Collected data
══════════════════════════════
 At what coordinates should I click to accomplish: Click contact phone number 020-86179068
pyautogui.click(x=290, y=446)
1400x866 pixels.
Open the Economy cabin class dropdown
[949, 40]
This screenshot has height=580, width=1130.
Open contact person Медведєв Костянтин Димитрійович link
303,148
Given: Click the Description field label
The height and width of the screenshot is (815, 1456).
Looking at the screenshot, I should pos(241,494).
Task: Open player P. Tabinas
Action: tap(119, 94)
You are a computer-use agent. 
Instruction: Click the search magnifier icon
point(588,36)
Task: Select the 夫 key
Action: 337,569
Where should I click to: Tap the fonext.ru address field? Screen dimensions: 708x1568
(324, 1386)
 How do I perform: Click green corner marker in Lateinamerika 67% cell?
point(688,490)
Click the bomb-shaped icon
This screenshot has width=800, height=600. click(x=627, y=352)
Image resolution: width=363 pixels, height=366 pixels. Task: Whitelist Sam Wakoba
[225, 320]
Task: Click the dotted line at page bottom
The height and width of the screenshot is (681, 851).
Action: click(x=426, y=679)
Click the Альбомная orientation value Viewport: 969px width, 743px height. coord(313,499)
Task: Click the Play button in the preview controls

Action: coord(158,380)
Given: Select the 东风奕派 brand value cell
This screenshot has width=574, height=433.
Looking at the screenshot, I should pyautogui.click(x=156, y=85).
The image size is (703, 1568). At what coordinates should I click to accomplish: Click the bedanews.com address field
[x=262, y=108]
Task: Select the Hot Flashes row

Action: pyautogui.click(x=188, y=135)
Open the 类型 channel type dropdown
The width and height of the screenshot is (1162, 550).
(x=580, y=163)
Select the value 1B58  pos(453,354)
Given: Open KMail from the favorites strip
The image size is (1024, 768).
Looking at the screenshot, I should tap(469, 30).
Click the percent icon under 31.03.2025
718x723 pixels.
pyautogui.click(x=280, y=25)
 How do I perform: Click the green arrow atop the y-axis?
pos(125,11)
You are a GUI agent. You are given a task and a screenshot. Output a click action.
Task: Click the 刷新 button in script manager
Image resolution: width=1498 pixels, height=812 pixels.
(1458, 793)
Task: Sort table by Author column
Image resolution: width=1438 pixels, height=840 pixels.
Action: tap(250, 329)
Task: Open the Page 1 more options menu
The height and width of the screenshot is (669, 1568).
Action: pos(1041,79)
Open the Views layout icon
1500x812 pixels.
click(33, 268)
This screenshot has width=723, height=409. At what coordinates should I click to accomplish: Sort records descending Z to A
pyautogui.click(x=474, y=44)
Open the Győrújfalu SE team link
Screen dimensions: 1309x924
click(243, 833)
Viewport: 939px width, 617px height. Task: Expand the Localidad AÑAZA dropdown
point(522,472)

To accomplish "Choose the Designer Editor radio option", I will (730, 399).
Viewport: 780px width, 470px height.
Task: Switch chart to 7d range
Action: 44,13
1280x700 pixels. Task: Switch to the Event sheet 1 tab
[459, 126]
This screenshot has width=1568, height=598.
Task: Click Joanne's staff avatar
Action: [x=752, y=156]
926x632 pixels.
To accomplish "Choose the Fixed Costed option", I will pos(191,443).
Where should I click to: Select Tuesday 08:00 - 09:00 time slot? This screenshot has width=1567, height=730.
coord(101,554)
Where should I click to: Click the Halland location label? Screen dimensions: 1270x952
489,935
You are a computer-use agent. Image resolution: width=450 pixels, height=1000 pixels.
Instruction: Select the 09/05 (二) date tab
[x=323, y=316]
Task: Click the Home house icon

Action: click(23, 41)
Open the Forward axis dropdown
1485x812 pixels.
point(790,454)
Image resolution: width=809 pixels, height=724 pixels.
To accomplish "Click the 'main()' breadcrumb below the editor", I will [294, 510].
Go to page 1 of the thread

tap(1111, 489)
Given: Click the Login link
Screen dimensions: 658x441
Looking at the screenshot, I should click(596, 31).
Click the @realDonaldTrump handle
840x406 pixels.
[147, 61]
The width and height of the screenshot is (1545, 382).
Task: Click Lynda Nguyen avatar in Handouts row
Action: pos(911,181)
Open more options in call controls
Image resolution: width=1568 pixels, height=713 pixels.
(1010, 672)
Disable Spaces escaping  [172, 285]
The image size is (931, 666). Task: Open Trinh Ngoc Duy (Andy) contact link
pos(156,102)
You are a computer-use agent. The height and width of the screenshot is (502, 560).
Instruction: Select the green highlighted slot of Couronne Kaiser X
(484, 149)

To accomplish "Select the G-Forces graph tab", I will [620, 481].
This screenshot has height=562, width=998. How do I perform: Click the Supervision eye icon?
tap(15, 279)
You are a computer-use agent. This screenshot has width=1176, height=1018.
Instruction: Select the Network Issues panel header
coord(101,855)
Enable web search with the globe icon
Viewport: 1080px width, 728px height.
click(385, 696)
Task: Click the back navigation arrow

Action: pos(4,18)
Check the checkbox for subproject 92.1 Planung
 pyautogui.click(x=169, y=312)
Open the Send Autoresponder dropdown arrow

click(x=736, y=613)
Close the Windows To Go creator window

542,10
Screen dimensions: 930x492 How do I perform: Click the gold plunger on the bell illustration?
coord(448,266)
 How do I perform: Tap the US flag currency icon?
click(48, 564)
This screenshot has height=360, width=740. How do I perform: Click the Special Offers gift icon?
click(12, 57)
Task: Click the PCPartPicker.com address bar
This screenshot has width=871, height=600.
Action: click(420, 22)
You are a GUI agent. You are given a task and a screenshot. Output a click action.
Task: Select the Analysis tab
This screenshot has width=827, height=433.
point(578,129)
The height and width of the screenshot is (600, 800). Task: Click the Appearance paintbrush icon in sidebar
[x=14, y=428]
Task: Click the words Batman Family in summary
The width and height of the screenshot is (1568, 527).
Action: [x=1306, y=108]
══════════════════════════════
__WORK REQUEST__.
Your task is to repeat the data exactly, with nothing left out.

__EXERCISE RESULT__.
 At what coordinates should I click to accomplish: Click contact phone number 020-86179068
pyautogui.click(x=290, y=446)
1400x866 pixels.
Open the Economy cabin class dropdown
[949, 40]
This screenshot has height=580, width=1130.
Open contact person Медведєв Костянтин Димитрійович link
303,148
Given: Click the Description field label
The height and width of the screenshot is (815, 1456).
Looking at the screenshot, I should pos(241,494).
Task: Open player P. Tabinas
Action: tap(119, 94)
You are a computer-use agent. 
Instruction: Click the search magnifier icon
point(588,36)
Task: Select the 夫 key
Action: 337,569
Where should I click to: Tap the fonext.ru address field? Screen dimensions: 708x1568
(324, 1386)
 How do I perform: Click green corner marker in Lateinamerika 67% cell?
point(688,490)
Click the bomb-shaped icon
This screenshot has width=800, height=600. click(x=627, y=352)
Image resolution: width=363 pixels, height=366 pixels. Task: Whitelist Sam Wakoba
[225, 320]
Task: Click the dotted line at page bottom
The height and width of the screenshot is (681, 851).
Action: click(x=426, y=679)
Click the Альбомная orientation value Viewport: 969px width, 743px height. coord(313,499)
Task: Click the Play button in the preview controls

Action: coord(158,380)
Given: Select the 东风奕派 brand value cell
This screenshot has width=574, height=433.
Looking at the screenshot, I should pyautogui.click(x=156, y=85).
The image size is (703, 1568). At what coordinates should I click to accomplish: Click the bedanews.com address field
[x=262, y=108]
Task: Select the Hot Flashes row

Action: pyautogui.click(x=188, y=135)
Open the 类型 channel type dropdown
The width and height of the screenshot is (1162, 550).
(x=580, y=163)
Select the value 1B58  pos(453,354)
Given: Open KMail from the favorites strip
The image size is (1024, 768).
Looking at the screenshot, I should tap(469, 30).
Click the percent icon under 31.03.2025
718x723 pixels.
pyautogui.click(x=280, y=25)
 How do I perform: Click the green arrow atop the y-axis?
pos(125,11)
You are a GUI agent. You are given a task and a screenshot. Output a click action.
Task: Click the 刷新 button in script manager
Image resolution: width=1498 pixels, height=812 pixels.
(1458, 793)
Task: Sort table by Author column
Image resolution: width=1438 pixels, height=840 pixels.
Action: tap(250, 329)
Task: Open the Page 1 more options menu
The height and width of the screenshot is (669, 1568).
Action: pos(1041,79)
Open the Views layout icon
1500x812 pixels.
click(33, 268)
This screenshot has width=723, height=409. At what coordinates should I click to accomplish: Sort records descending Z to A
pyautogui.click(x=474, y=44)
Open the Győrújfalu SE team link
Screen dimensions: 1309x924
click(243, 833)
Viewport: 939px width, 617px height. Task: Expand the Localidad AÑAZA dropdown
point(522,472)

To accomplish "Choose the Designer Editor radio option", I will (730, 399).
Viewport: 780px width, 470px height.
Task: Switch chart to 7d range
Action: 44,13
1280x700 pixels. Task: Switch to the Event sheet 1 tab
[459, 126]
This screenshot has width=1568, height=598.
Task: Click Joanne's staff avatar
Action: [x=752, y=156]
926x632 pixels.
To accomplish "Choose the Fixed Costed option", I will pos(191,443).
Where should I click to: Select Tuesday 08:00 - 09:00 time slot? This screenshot has width=1567, height=730.
coord(101,554)
Where should I click to: Click the Halland location label? Screen dimensions: 1270x952
489,935
You are a computer-use agent. Image resolution: width=450 pixels, height=1000 pixels.
Instruction: Select the 09/05 (二) date tab
[x=323, y=316]
Task: Click the Home house icon

Action: click(23, 41)
Open the Forward axis dropdown
1485x812 pixels.
point(790,454)
Image resolution: width=809 pixels, height=724 pixels.
To accomplish "Click the 'main()' breadcrumb below the editor", I will [294, 510].
Go to page 1 of the thread

tap(1111, 489)
Given: Click the Login link
Screen dimensions: 658x441
Looking at the screenshot, I should click(596, 31).
Click the @realDonaldTrump handle
840x406 pixels.
[147, 61]
The width and height of the screenshot is (1545, 382).
Task: Click Lynda Nguyen avatar in Handouts row
Action: pos(911,181)
Open more options in call controls
Image resolution: width=1568 pixels, height=713 pixels.
(1010, 672)
Disable Spaces escaping  [172, 285]
The image size is (931, 666). Task: Open Trinh Ngoc Duy (Andy) contact link
pos(156,102)
You are a computer-use agent. The height and width of the screenshot is (502, 560).
Instruction: Select the green highlighted slot of Couronne Kaiser X
(484, 149)

To accomplish "Select the G-Forces graph tab", I will [620, 481].
This screenshot has height=562, width=998. How do I perform: Click the Supervision eye icon?
tap(15, 279)
You are a computer-use agent. This screenshot has width=1176, height=1018.
Instruction: Select the Network Issues panel header
coord(101,855)
Enable web search with the globe icon
Viewport: 1080px width, 728px height.
click(385, 696)
Task: Click the back navigation arrow

Action: pos(4,18)
Check the checkbox for subproject 92.1 Planung
 pyautogui.click(x=169, y=312)
Open the Send Autoresponder dropdown arrow

click(x=736, y=613)
Close the Windows To Go creator window

542,10
Screen dimensions: 930x492 How do I perform: Click the gold plunger on the bell illustration?
coord(448,266)
 How do I perform: Tap the US flag currency icon?
click(48, 564)
This screenshot has height=360, width=740. How do I perform: Click the Special Offers gift icon?
click(12, 57)
Task: Click the PCPartPicker.com address bar
This screenshot has width=871, height=600.
Action: click(420, 22)
You are a GUI agent. You are given a task and a screenshot. Output a click action.
Task: Select the Analysis tab
This screenshot has width=827, height=433.
point(578,129)
The height and width of the screenshot is (600, 800). Task: Click the Appearance paintbrush icon in sidebar
[x=14, y=428]
Task: Click the words Batman Family in summary
The width and height of the screenshot is (1568, 527).
Action: [x=1306, y=108]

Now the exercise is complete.